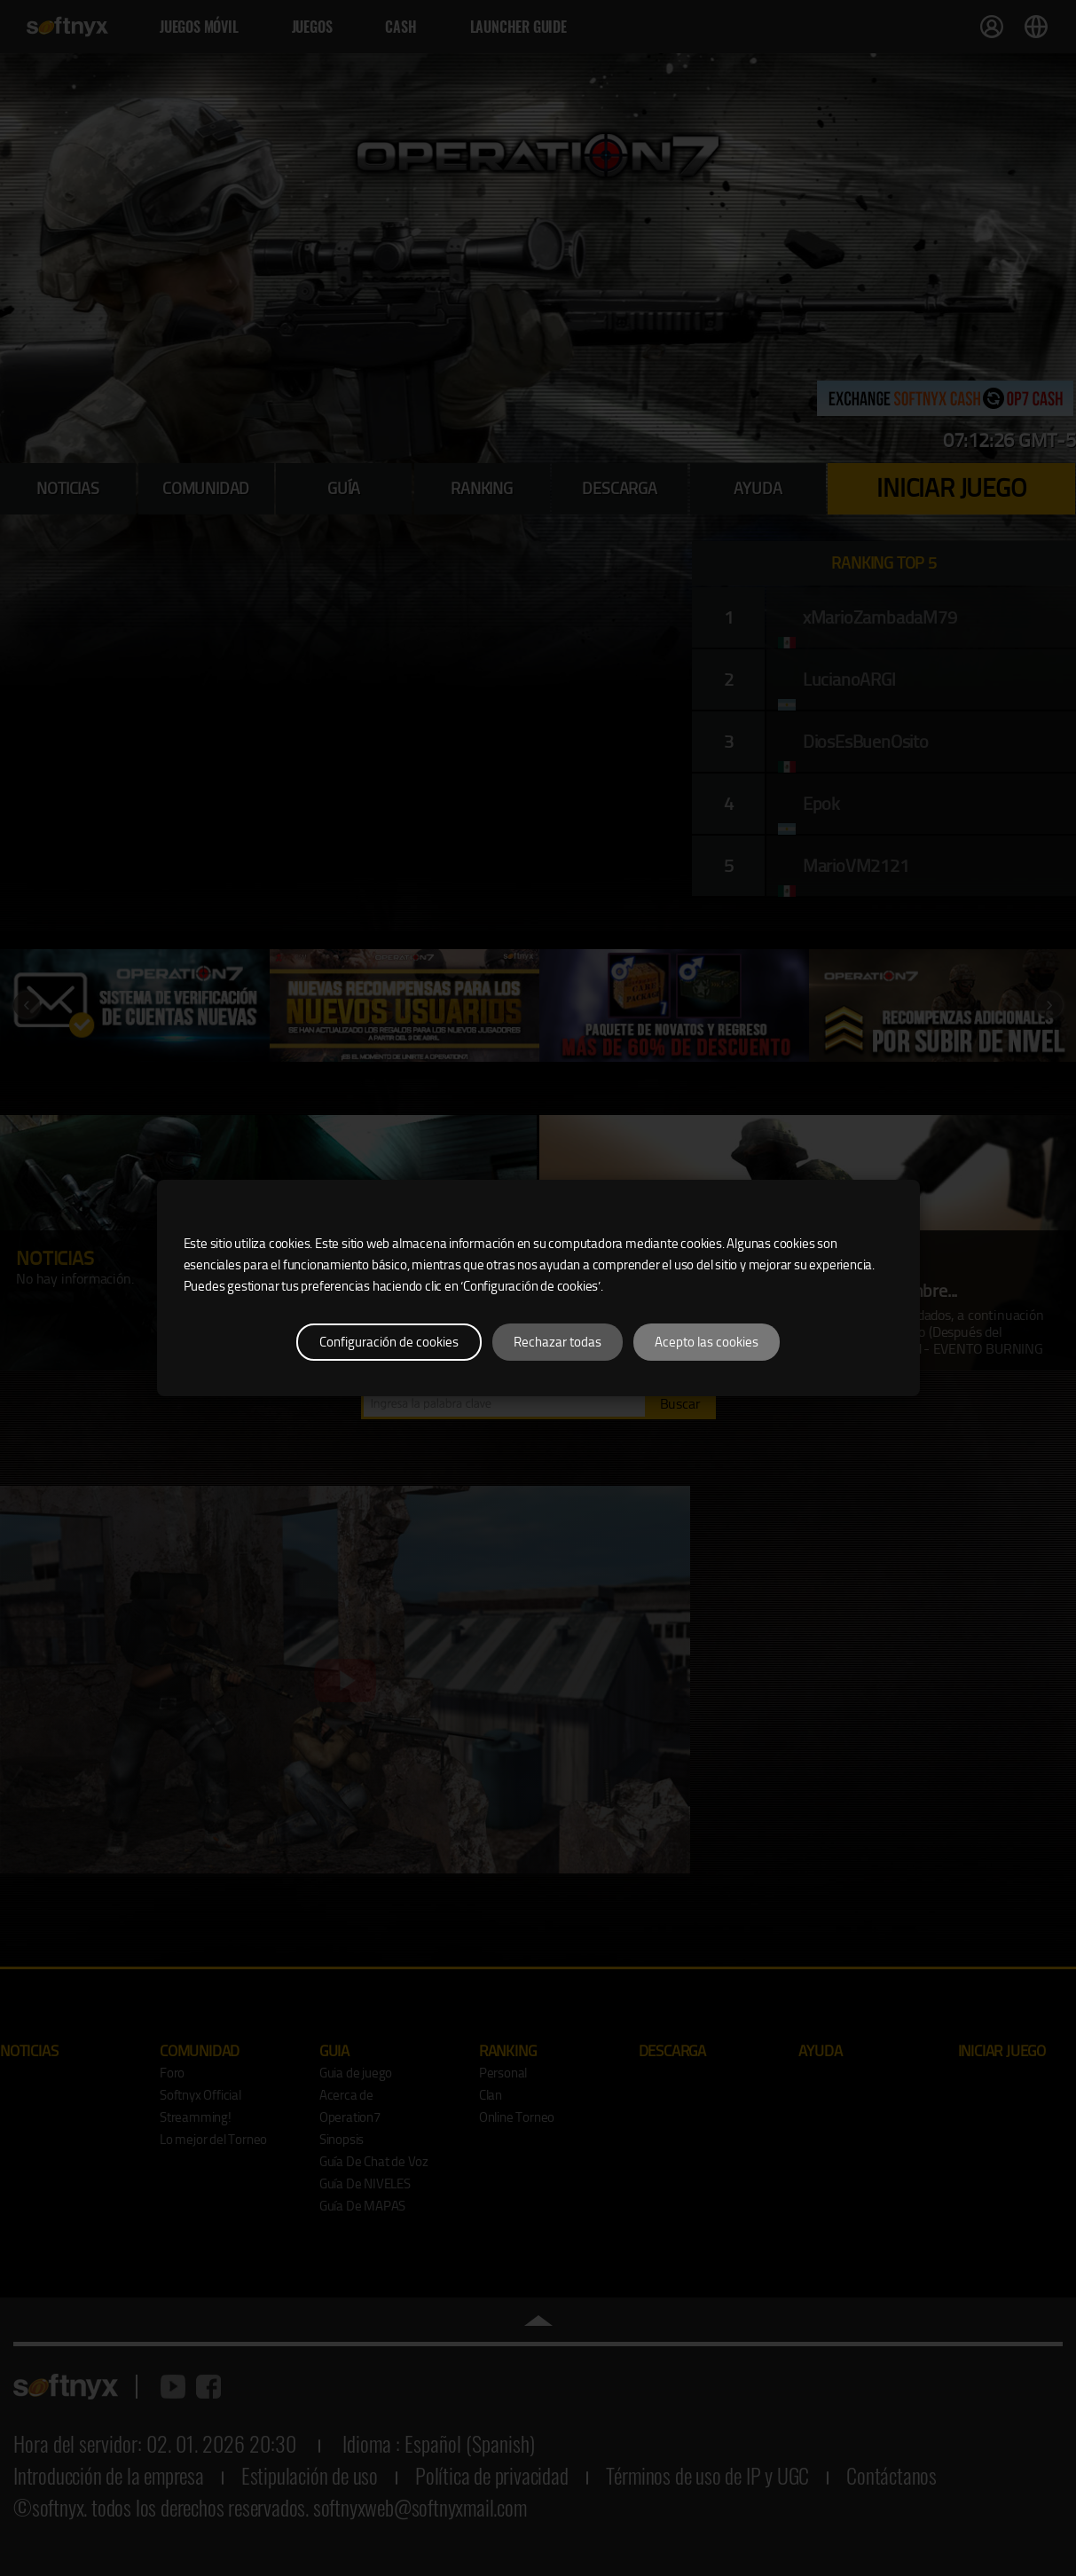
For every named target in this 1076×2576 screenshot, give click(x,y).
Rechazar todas (557, 1342)
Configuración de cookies (389, 1342)
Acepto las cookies (706, 1342)
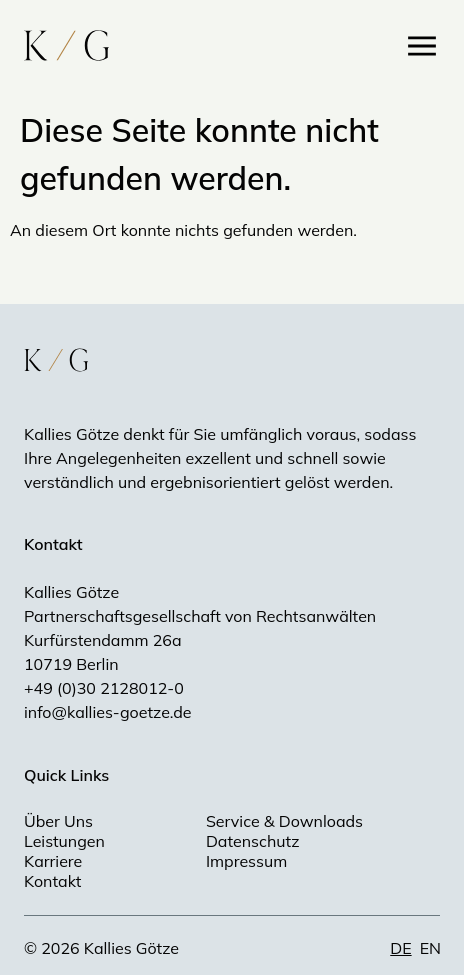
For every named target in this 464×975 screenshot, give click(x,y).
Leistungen (64, 841)
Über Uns (58, 821)
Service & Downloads (284, 821)
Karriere (53, 861)
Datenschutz (253, 841)
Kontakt (52, 881)
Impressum (246, 861)
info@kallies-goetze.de (107, 712)
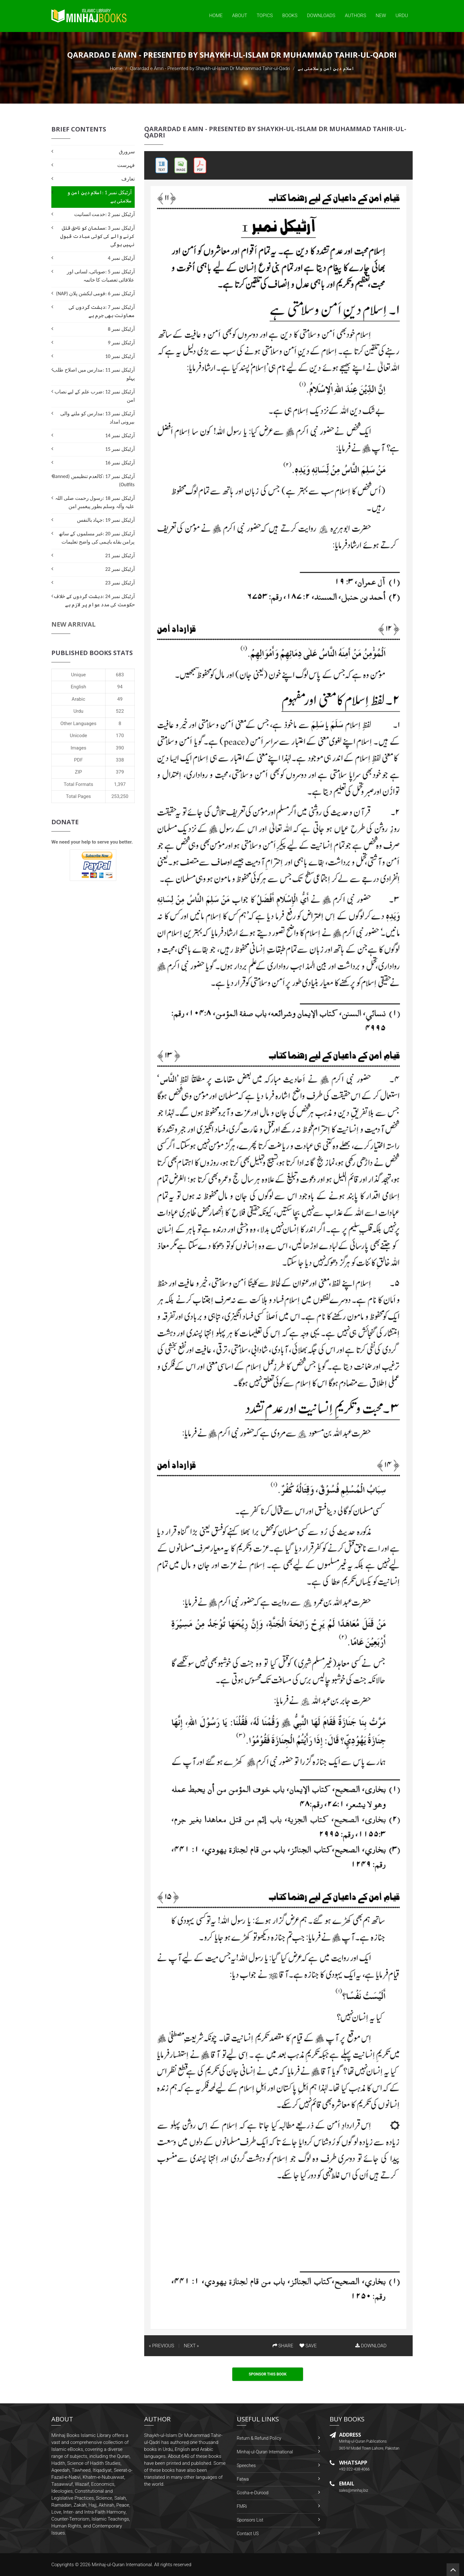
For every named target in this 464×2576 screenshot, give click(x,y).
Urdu (402, 15)
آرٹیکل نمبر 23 (119, 583)
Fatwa (243, 2479)
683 (120, 675)
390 (120, 748)
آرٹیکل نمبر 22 (119, 569)
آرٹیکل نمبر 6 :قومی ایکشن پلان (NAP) (95, 293)
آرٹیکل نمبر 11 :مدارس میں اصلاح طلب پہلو (93, 374)
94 (120, 687)
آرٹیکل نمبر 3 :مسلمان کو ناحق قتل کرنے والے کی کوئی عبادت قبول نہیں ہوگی (97, 236)
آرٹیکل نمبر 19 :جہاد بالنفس (106, 520)
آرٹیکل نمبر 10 (119, 356)
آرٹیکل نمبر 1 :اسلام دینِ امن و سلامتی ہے (99, 196)
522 (120, 711)
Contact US (248, 2533)
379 (120, 772)
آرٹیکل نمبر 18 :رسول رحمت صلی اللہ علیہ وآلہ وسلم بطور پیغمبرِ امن (94, 502)
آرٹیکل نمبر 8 (121, 329)
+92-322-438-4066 (354, 2469)
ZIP (78, 772)
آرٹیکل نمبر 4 (121, 258)
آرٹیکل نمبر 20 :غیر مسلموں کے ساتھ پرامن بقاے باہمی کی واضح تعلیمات (96, 538)
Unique (78, 675)
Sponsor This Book (268, 2374)
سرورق (127, 152)
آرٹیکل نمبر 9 (121, 343)
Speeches (246, 2465)
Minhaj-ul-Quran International (265, 2451)
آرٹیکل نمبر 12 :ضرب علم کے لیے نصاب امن (95, 396)
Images (79, 748)
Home (215, 15)
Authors (355, 15)
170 (120, 735)
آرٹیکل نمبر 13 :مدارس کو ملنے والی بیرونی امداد (97, 418)
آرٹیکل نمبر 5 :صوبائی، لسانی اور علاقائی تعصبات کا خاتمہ (100, 276)
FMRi (242, 2506)
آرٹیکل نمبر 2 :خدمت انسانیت (104, 214)
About (239, 15)
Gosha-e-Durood (252, 2492)
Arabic (78, 699)
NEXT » (191, 2346)
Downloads (321, 15)
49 (120, 699)
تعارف (128, 179)
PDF (78, 760)
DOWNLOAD (370, 2346)
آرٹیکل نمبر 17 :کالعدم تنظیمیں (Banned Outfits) (94, 480)
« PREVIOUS (161, 2346)
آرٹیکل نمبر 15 (119, 449)
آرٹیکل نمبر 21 (119, 555)
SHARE (283, 2346)
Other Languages (79, 723)
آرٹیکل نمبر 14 (119, 435)
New (381, 15)
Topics (265, 15)
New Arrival (73, 624)
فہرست (126, 165)
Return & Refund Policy (259, 2438)
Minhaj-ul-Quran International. (122, 2564)
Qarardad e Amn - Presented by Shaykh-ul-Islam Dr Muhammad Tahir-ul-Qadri (210, 68)
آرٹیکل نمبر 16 (119, 463)
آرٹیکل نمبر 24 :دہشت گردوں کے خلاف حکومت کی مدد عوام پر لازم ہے (94, 600)
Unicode (78, 735)
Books (290, 15)
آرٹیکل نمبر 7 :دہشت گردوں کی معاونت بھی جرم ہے (101, 311)
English (78, 687)
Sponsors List (250, 2519)
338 (120, 760)
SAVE (308, 2346)
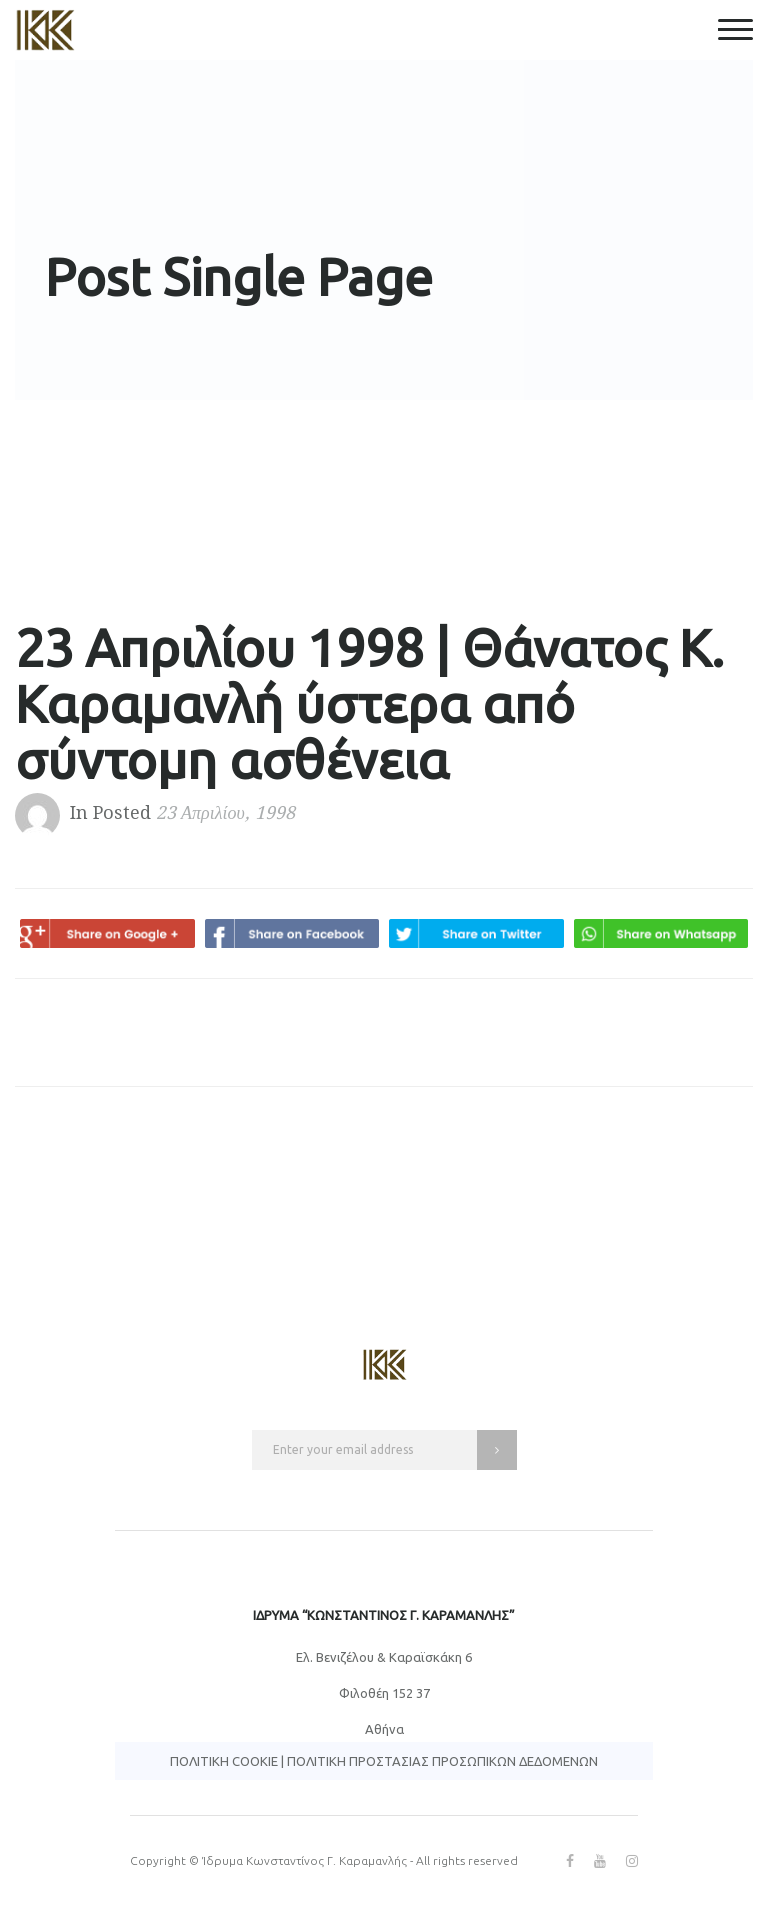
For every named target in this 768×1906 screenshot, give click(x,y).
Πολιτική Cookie (224, 1761)
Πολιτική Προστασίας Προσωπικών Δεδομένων (442, 1761)
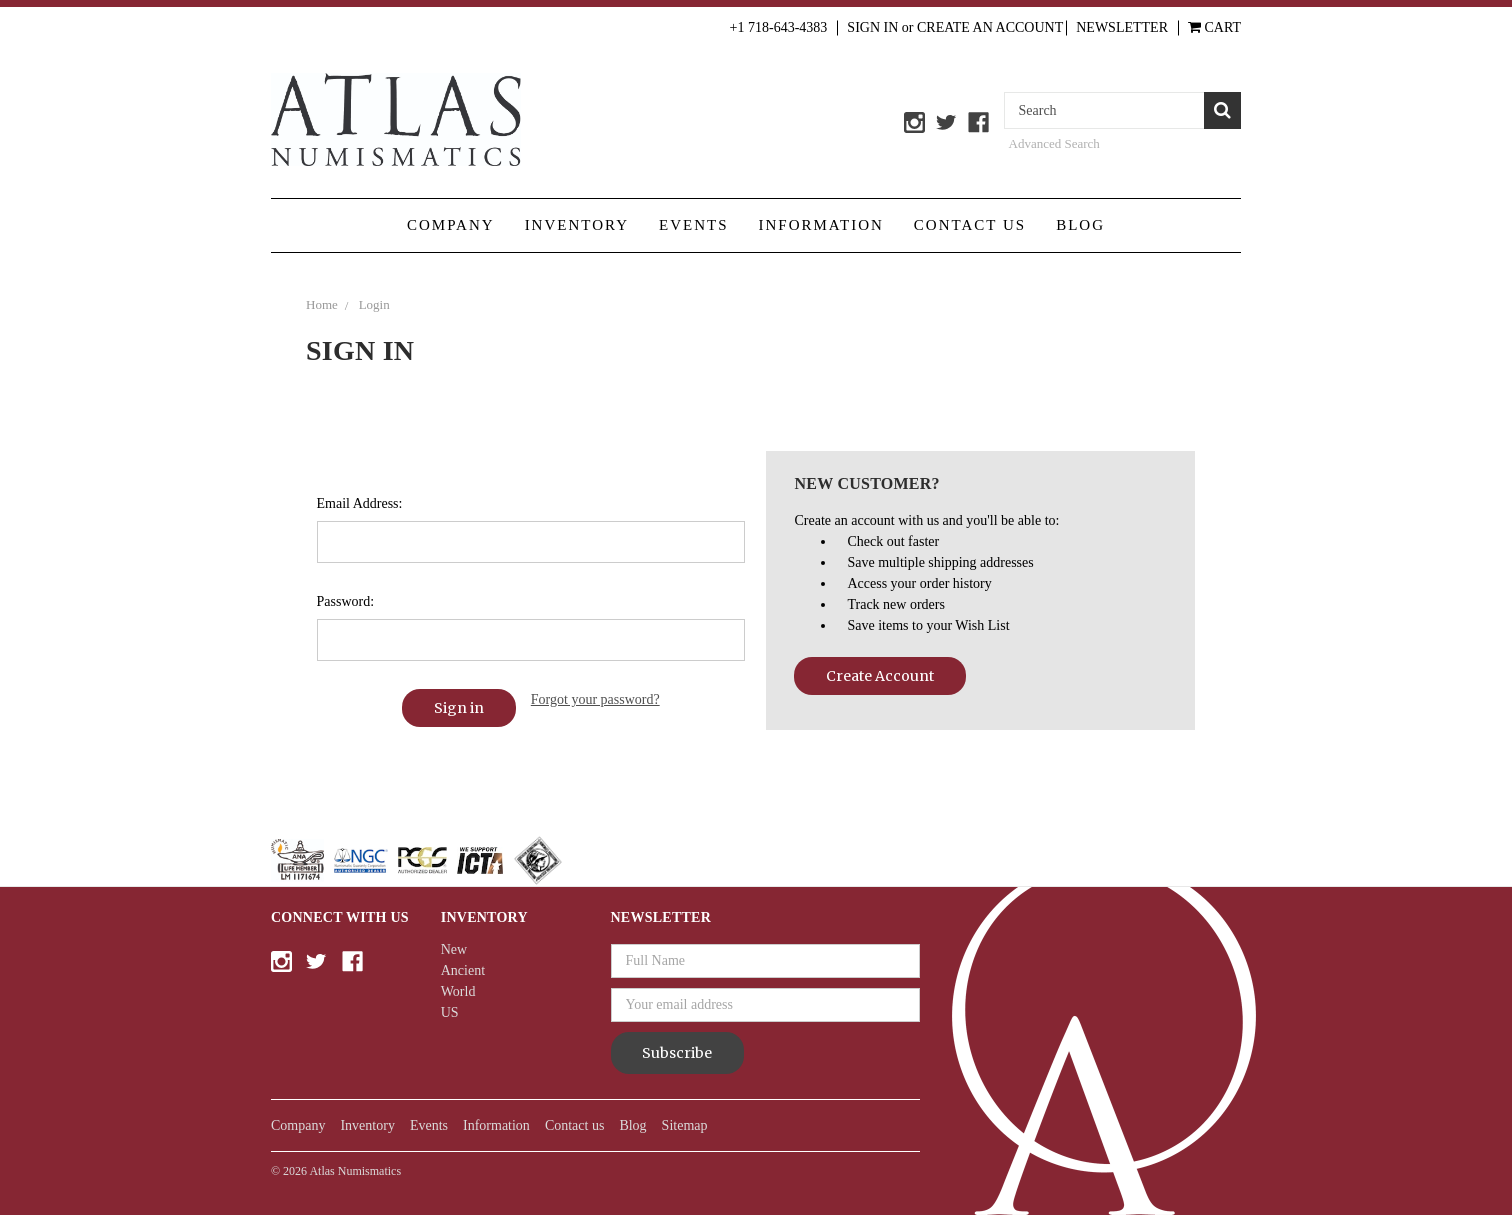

* _Given request_:
Arrange the lines from the start of the data through the line containing "Minhaj-ul-Quran International (265, 2451)", inclusive, as a JSON list of strings with one string per line. Skip blank lines and leave the pictures out.

* _Answer to the problem_:
[
  "For every named target in this 1076×2576 screenshot, give click(x,y).",
  "Rechazar todas (557, 1342)",
  "Configuración de cookies (389, 1342)",
  "Acepto las cookies (706, 1342)",
  "For every named target in this 464×975 screenshot, give click(x,y).",
  "Leistungen (64, 841)",
  "Über Uns (58, 821)",
  "Service & Downloads (284, 821)",
  "Karriere (53, 861)",
  "Datenschutz (253, 841)",
  "Kontakt (52, 881)",
  "Impressum (246, 861)",
  "info@kallies-goetze.de (107, 712)",
  "For every named target in this 464×2576 screenshot, give click(x,y).",
  "Urdu (402, 15)",
  "آرٹیکل نمبر 23 (119, 583)",
  "Fatwa (243, 2479)",
  "683 (120, 675)",
  "390 (120, 748)",
  "آرٹیکل نمبر 22 (119, 569)",
  "آرٹیکل نمبر 6 :قومی ایکشن پلان (NAP) (95, 293)",
  "آرٹیکل نمبر 11 :مدارس میں اصلاح طلب پہلو (93, 374)",
  "94 (120, 687)",
  "آرٹیکل نمبر 3 :مسلمان کو ناحق قتل کرنے والے کی کوئی عبادت قبول نہیں ہوگی (97, 236)",
  "آرٹیکل نمبر 19 :جہاد بالنفس (106, 520)",
  "آرٹیکل نمبر 10 (119, 356)",
  "آرٹیکل نمبر 1 :اسلام دینِ امن و سلامتی ہے (99, 196)",
  "522 (120, 711)",
  "Contact US (248, 2533)",
  "379 (120, 772)",
  "آرٹیکل نمبر 18 :رسول رحمت صلی اللہ علیہ وآلہ وسلم بطور پیغمبرِ امن (94, 502)",
  "آرٹیکل نمبر 8 (121, 329)",
  "+92-322-438-4066 (354, 2469)",
  "ZIP (78, 772)",
  "آرٹیکل نمبر 4 (121, 258)",
  "آرٹیکل نمبر 20 :غیر مسلموں کے ساتھ پرامن بقاے باہمی کی واضح تعلیمات (96, 538)",
  "Unique (78, 675)",
  "Sponsor This Book (268, 2374)",
  "سرورق (127, 152)",
  "آرٹیکل نمبر 9 (121, 343)",
  "Speeches (246, 2465)",
  "Minhaj-ul-Quran International (265, 2451)"
]